● **Exercise aim**: Copy out the lines of the material that begin at the line containing "coordinates (153, 12)." and continue through the end of the material, keeping every character unchanged.

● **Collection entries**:
::::

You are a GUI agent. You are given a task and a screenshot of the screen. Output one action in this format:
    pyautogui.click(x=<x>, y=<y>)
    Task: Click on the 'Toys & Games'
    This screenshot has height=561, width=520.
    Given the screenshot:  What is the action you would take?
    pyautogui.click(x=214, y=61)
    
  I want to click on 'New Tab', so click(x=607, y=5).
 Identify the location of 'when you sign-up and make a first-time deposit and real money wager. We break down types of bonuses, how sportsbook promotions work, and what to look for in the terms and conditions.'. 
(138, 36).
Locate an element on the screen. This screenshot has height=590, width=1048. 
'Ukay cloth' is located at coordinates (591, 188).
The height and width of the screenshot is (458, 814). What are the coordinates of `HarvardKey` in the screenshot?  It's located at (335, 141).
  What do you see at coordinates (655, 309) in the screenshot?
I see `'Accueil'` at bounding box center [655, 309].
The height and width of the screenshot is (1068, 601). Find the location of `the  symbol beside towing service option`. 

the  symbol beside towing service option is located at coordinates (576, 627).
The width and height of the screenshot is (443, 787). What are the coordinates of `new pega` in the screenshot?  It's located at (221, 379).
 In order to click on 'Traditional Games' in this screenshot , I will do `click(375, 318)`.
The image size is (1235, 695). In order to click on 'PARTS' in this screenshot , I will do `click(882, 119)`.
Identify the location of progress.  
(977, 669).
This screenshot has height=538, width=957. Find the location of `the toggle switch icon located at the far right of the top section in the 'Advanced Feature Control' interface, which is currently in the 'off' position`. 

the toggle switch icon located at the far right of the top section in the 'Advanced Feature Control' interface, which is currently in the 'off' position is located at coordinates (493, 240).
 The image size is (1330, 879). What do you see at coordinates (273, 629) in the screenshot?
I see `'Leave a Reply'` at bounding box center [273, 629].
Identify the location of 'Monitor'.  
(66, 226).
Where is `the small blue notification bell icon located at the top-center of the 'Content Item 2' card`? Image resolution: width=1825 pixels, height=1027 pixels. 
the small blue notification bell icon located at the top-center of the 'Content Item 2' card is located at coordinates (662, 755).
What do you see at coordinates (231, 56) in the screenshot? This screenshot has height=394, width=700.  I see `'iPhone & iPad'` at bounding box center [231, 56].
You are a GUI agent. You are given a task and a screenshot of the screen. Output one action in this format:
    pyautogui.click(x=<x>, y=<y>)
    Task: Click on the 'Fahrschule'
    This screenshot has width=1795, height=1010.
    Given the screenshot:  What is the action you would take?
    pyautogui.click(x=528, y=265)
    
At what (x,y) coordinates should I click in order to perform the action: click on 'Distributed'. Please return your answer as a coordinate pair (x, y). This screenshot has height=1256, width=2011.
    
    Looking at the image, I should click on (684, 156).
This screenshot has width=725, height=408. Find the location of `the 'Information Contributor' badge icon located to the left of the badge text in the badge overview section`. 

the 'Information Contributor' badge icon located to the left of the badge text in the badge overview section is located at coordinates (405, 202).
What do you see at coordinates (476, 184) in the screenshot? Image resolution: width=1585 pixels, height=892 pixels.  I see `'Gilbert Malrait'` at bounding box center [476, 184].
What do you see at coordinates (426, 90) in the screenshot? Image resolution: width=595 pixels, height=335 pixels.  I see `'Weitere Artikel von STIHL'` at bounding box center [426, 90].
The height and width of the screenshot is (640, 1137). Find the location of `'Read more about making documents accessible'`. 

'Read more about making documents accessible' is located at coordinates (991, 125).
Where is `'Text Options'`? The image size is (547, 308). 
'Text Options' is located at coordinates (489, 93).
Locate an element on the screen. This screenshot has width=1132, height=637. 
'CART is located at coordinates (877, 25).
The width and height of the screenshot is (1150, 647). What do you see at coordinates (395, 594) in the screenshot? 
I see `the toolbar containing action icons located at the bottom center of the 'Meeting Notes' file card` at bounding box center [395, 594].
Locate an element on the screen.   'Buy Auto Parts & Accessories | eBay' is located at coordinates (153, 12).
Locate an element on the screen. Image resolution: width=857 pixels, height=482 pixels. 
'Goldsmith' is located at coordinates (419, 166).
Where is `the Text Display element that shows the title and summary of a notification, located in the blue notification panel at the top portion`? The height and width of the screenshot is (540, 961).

::::

● **Final result**:
Locate an element on the screen.   'Buy Auto Parts & Accessories | eBay' is located at coordinates (153, 12).
Locate an element on the screen. Image resolution: width=857 pixels, height=482 pixels. 
'Goldsmith' is located at coordinates (419, 166).
Where is `the Text Display element that shows the title and summary of a notification, located in the blue notification panel at the top portion`? The height and width of the screenshot is (540, 961).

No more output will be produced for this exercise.